Lisa s'etait tournee du cote de la rue, l'oreille tres-attentive, mais ne voulant sans doute pas ecouter de face. Mademoiselle Saget fit une pause, esperant qu'on la questionnerait. Elle ajouta plus bas:

-Ils ont une femme avec eux... Oh! pas monsieur Quenu, je ne dis pas ca, je ne sais pas...

-C'est Clemence, interrompit la Sarriette, une grande seche, qui fait la dinde, parce qu'elle est allee en pension. Elle est avec un professeur rape... Je les ai vus ensemble; ils ont toujours l'air de se conduire au poste.

-Je sais, je sais, reprit la vieille, qui connaissait son Charvet et sa Clemence a merveille, et qui parlait uniquement pour inquieter la charcutiere.

Celle-ci ne bronchait pas. Elle avait l'air de regarder quelque chose de tres-interessant, dans les Halles. Alors, l'autre employa les grands moyens. Elle s'adressa a madame Lecoeur:

-Je voulais vous dire, vous feriez bien de conseiller a votre beau-frere d'etre prudent. Ils crient des choses a faire trembler, dans ce cabinet. Les hommes, vraiment, ca n'est pas raisonnable, avec leur politique. Si on les entendait, n'est-ce pas? ca pourrait tres-mal tourner pour eux.
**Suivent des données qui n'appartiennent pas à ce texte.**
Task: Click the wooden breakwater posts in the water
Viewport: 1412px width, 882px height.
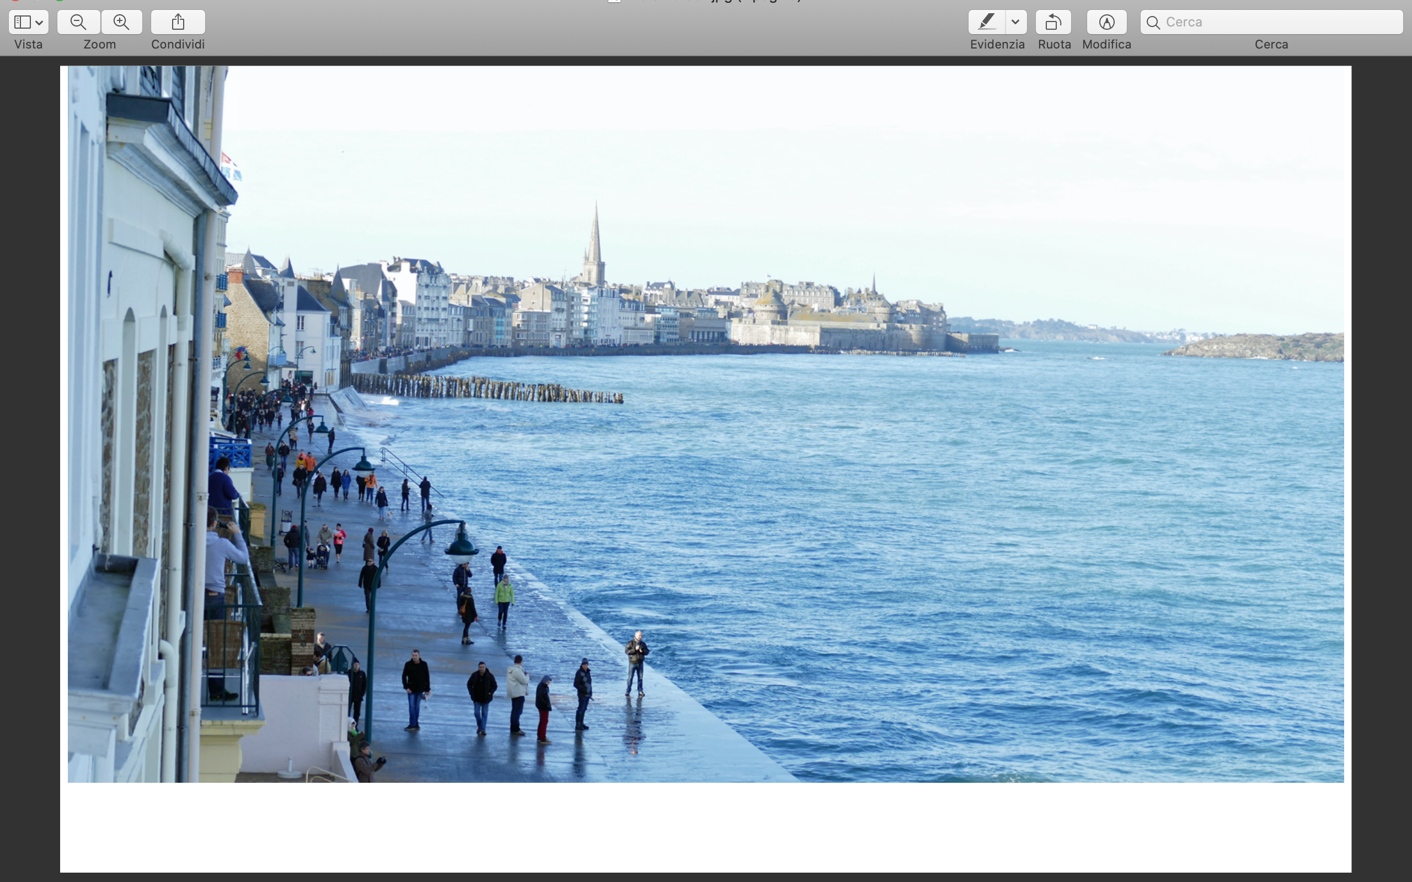Action: [x=484, y=388]
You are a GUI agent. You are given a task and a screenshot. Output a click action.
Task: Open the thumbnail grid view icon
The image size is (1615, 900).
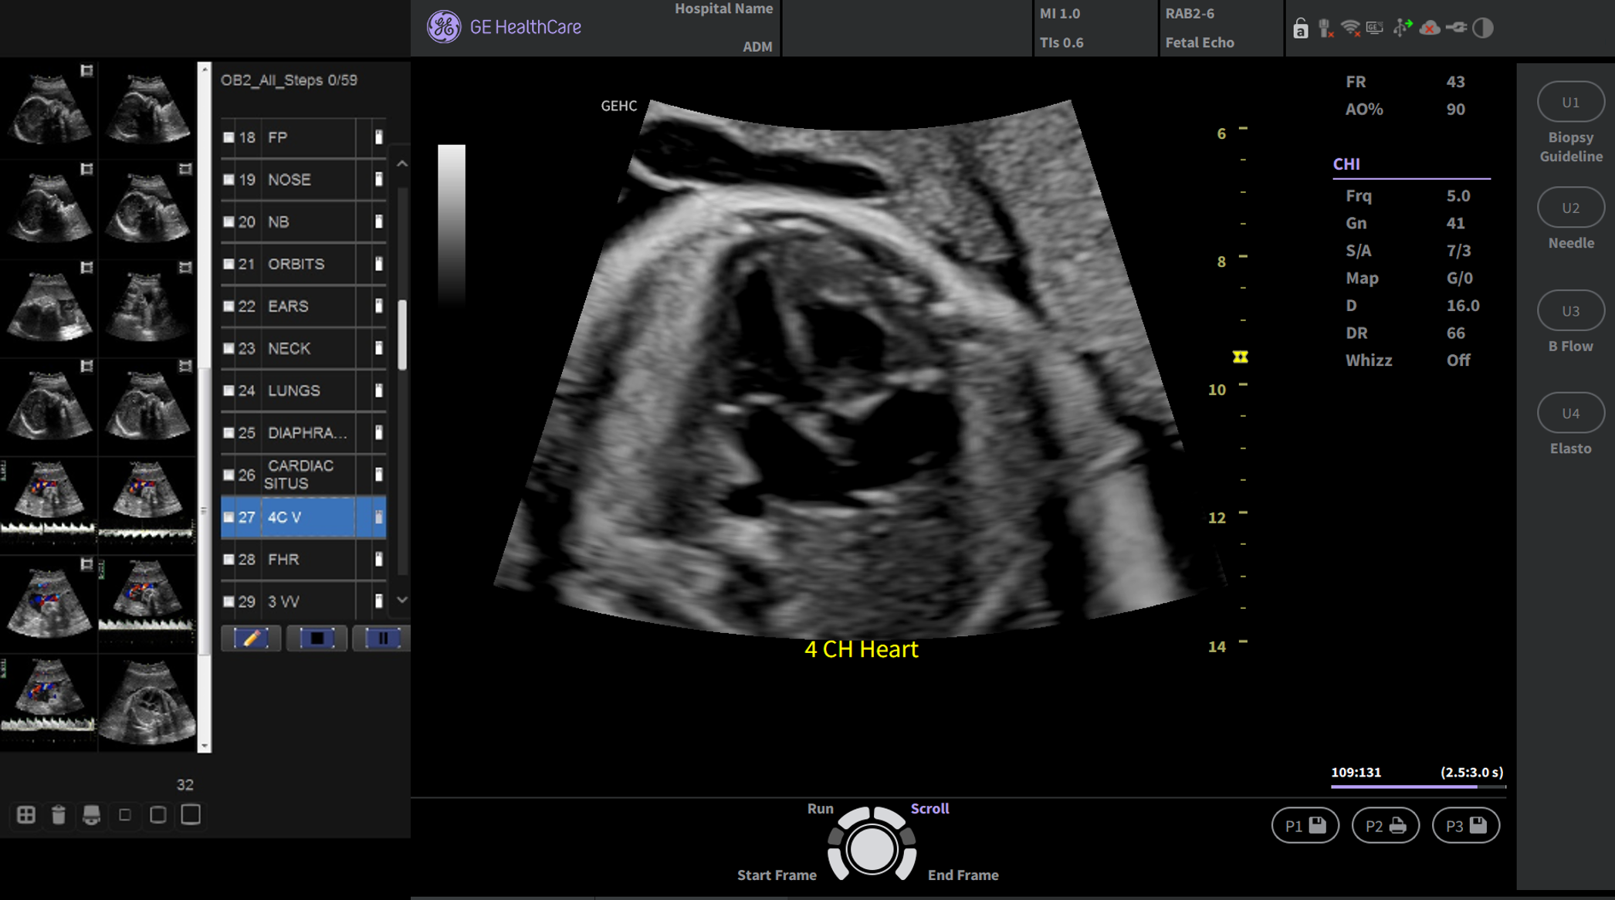click(25, 815)
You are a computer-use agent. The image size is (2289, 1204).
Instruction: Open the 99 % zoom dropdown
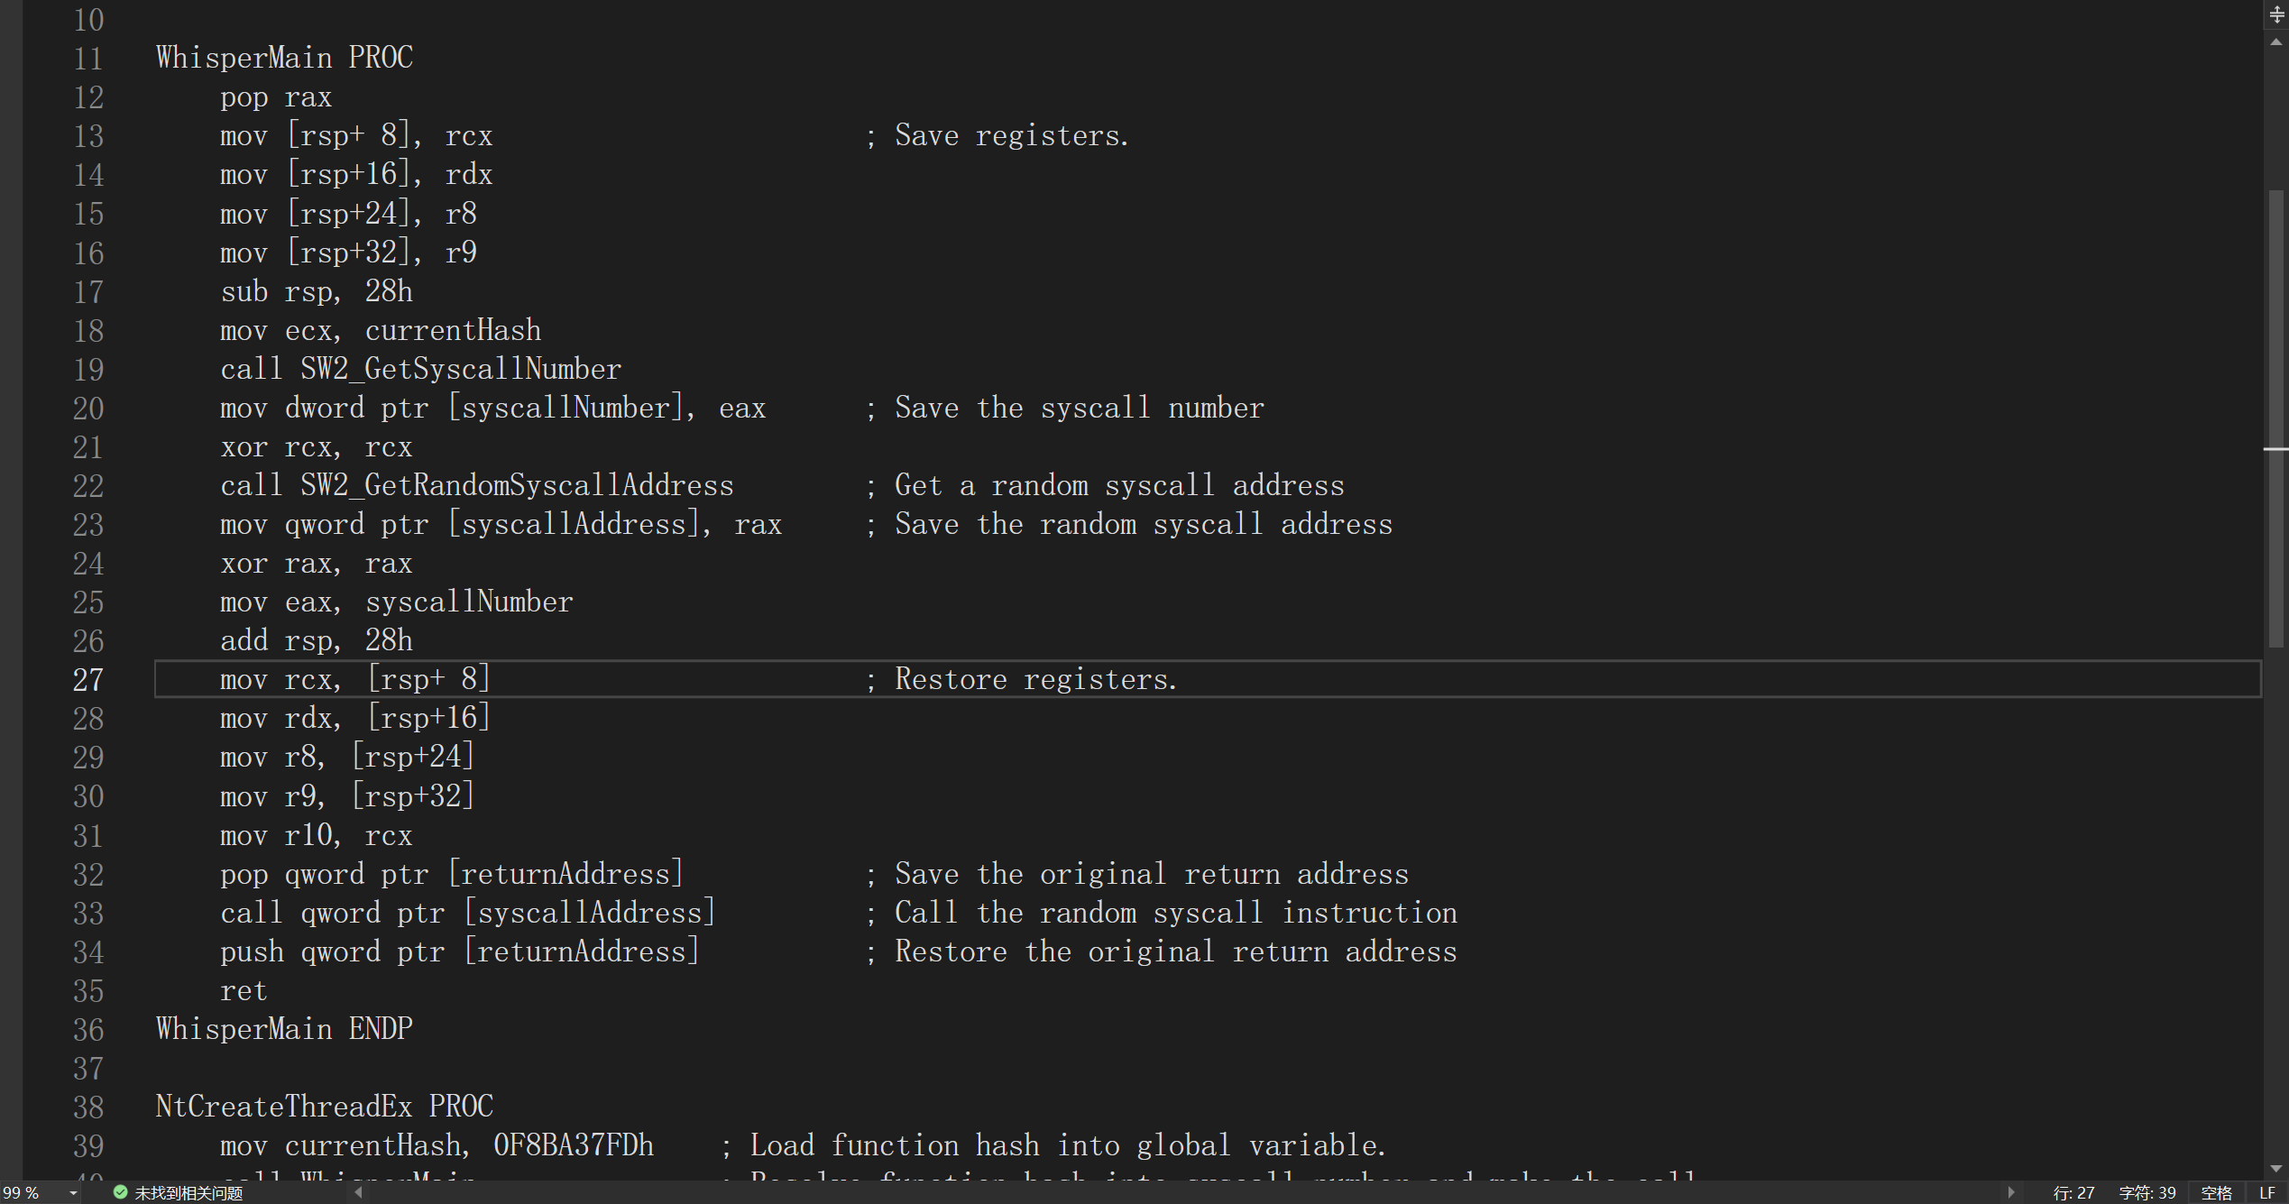(73, 1193)
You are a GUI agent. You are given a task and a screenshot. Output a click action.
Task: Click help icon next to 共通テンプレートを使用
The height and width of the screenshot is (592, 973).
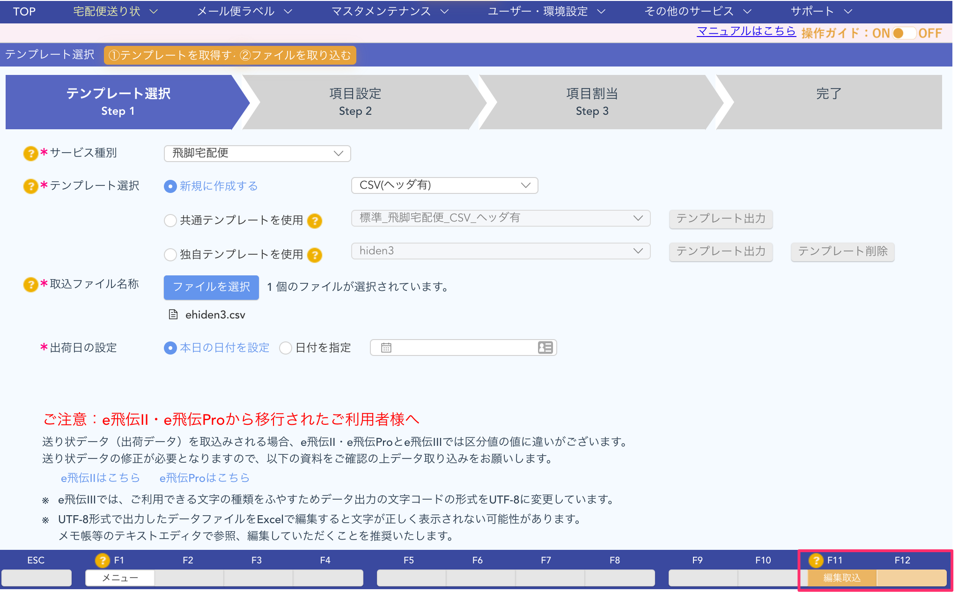315,221
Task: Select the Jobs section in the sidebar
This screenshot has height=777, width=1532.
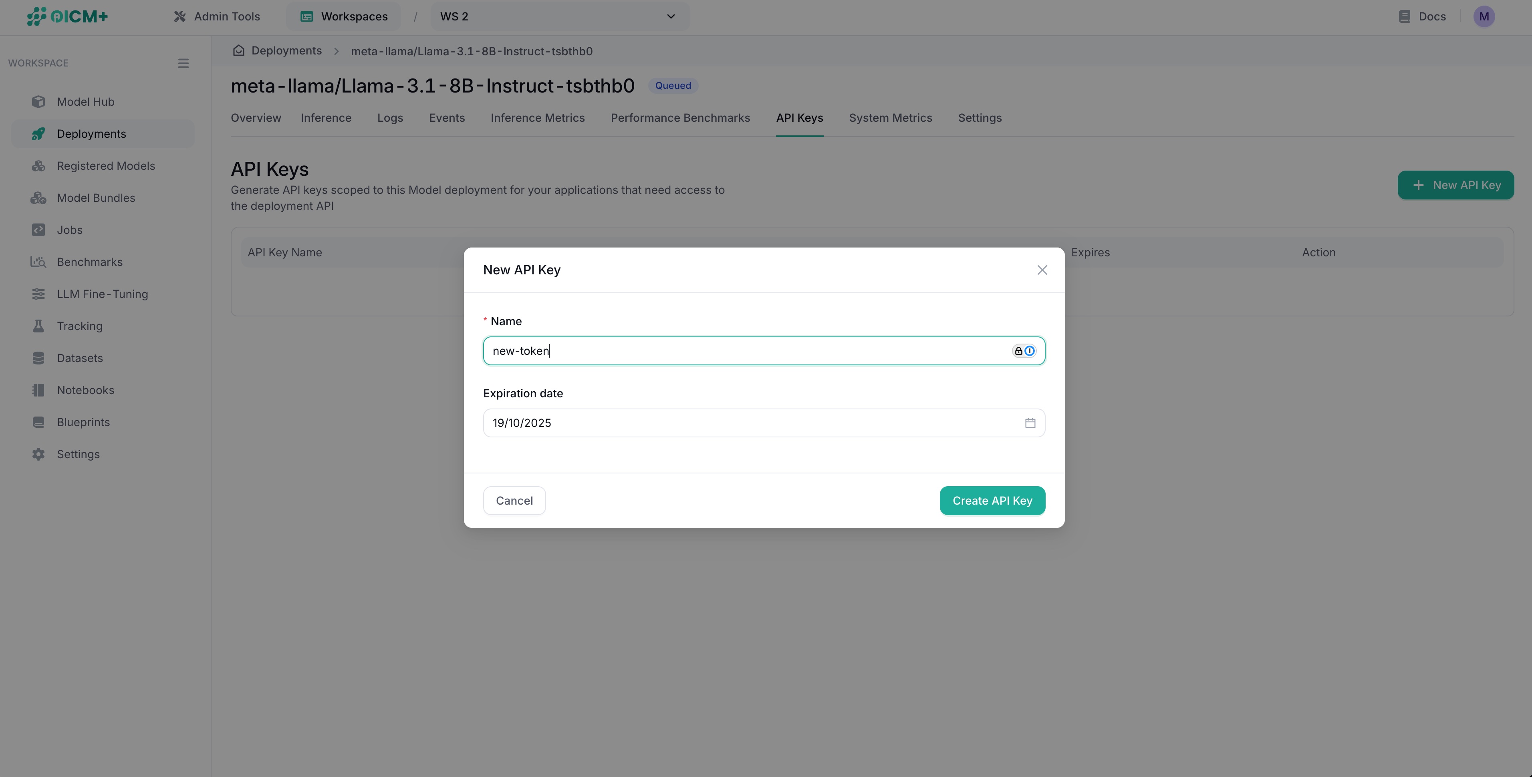Action: tap(70, 229)
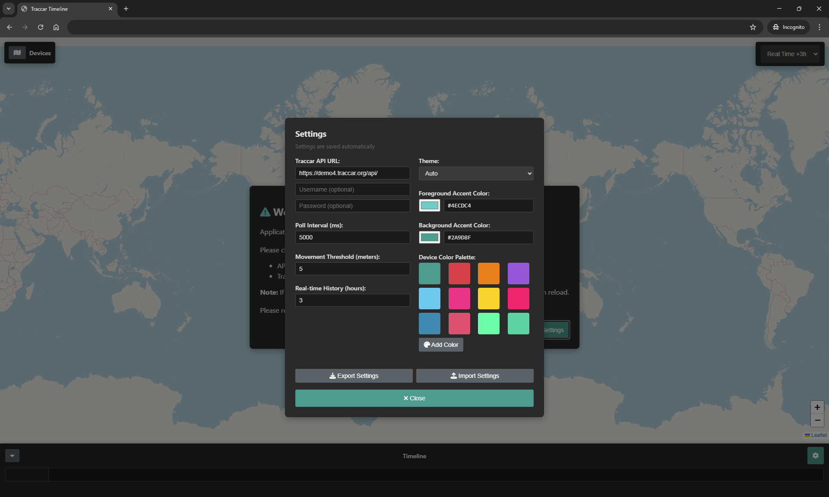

-Gavard fait ce qui lui plait, soupira madame Lecoeur. Il ne manque plus que ca. L'inquietude m'achevera, s'il se fait jamais jeter en prison.

Et une lueur parut dans ses yeux brouilles. Mais la Sarriette riait, secouant sa petite figure toute fraiche de l'air du matin.

-C'est Jules, dit-elle, qui les arrange, ceux qui disent du mal de l'empire... Il faudrait les flanquer tous a la Seine, parce que, comme il me l'a explique, il n'y a pas avec eux un seul homme comme il faut.